As sustainable investments have grown in popularity, so has the number of organisations eager to play up sustainable attributes of their businesses. When their claims are exaggerated—or meant to distract from other unsustainable practices—the tactic is known as greenwashing or variations on that theme: social-, rainbow-, or ESG competence-washing.

These terms refer to unsubstantiated or misleading claims about environmental benefits, social impact, contribution to the UN Sustainable Development Goals, and subject matter expertise, respectively. And they can make investors feel skeptical about sustainable investing. 

Below Janet Shum, Sustainable Investing Specialist for APAC at Citi Private Bank (CPB), outlines what to look out for when selecting investment opportunities to meet your sustainability objectives. 

See also: Women of Worth: A Series Celebrating and Supporting Financial Empowerment 

Where and how should I begin the evaluation process?

First and foremost, investors need to seek transparency in their investments and investment managers.
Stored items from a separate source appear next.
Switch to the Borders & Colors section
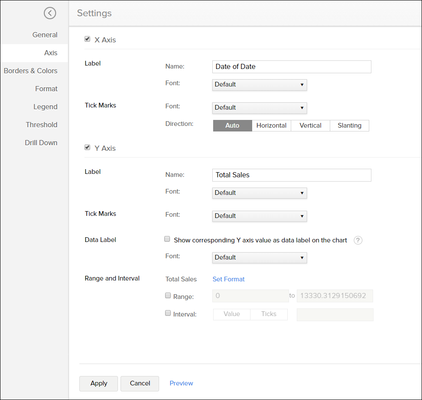This screenshot has height=400, width=422. point(30,71)
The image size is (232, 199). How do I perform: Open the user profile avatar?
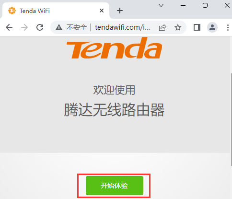212,27
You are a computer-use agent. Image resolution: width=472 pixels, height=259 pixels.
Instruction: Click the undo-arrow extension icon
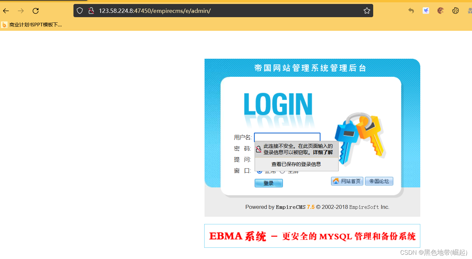pyautogui.click(x=411, y=10)
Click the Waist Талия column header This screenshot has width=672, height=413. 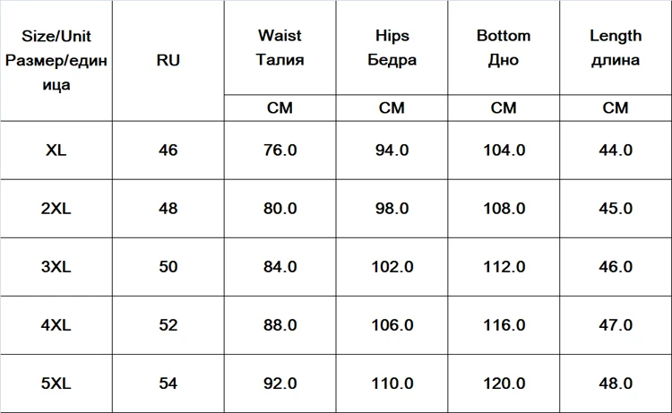[x=280, y=48]
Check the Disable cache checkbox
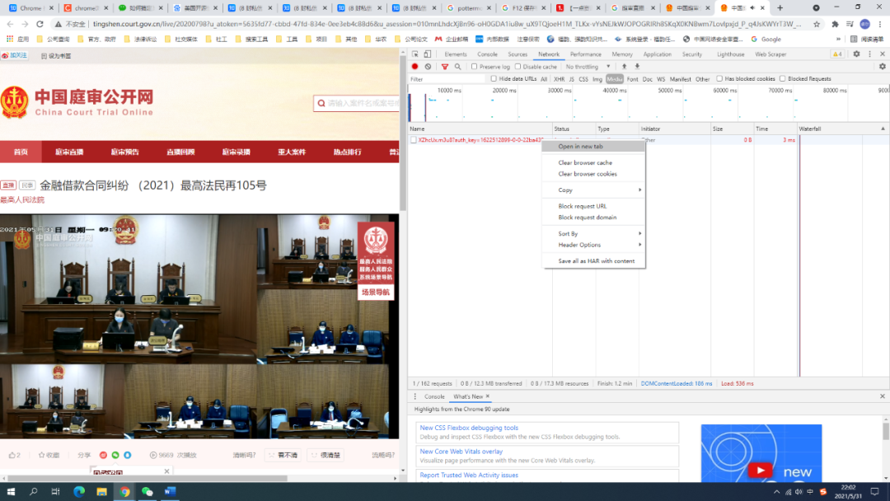Viewport: 890px width, 501px height. click(518, 67)
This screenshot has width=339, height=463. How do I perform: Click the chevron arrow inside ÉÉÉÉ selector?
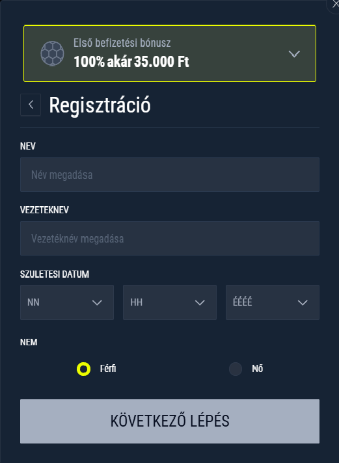(303, 302)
In the materials you read and the discussions you have, be alert to poorly defined information on investment processes, opportunities that sound too good to be true, and vague assurances rather than verifiable answers to your questions.

Once you do this, you can apply multiple lenses to evaluate the likelihood that an investment or investment manager will further your sustainability objectives. At the company level, the two key evaluation components include:

What a company does: For companies in sectors such as renewable energy, electric vehicles and financial inclusion, one may feel comfortable that by the very nature of what the company creates or provides, they are sustainable.

How a company does it: Businesses that employ strong sustainability practices will identify the material ESG factors that impact their business and stakeholders; develop appropriate policies and practices to manage them; and set ambitious targets for improvements. At the same time, they will assess how their day-to-day operations impact the environment and community and take actions to minimise potential negative impact. Transparency is a critical component of companies with high sustainability standards.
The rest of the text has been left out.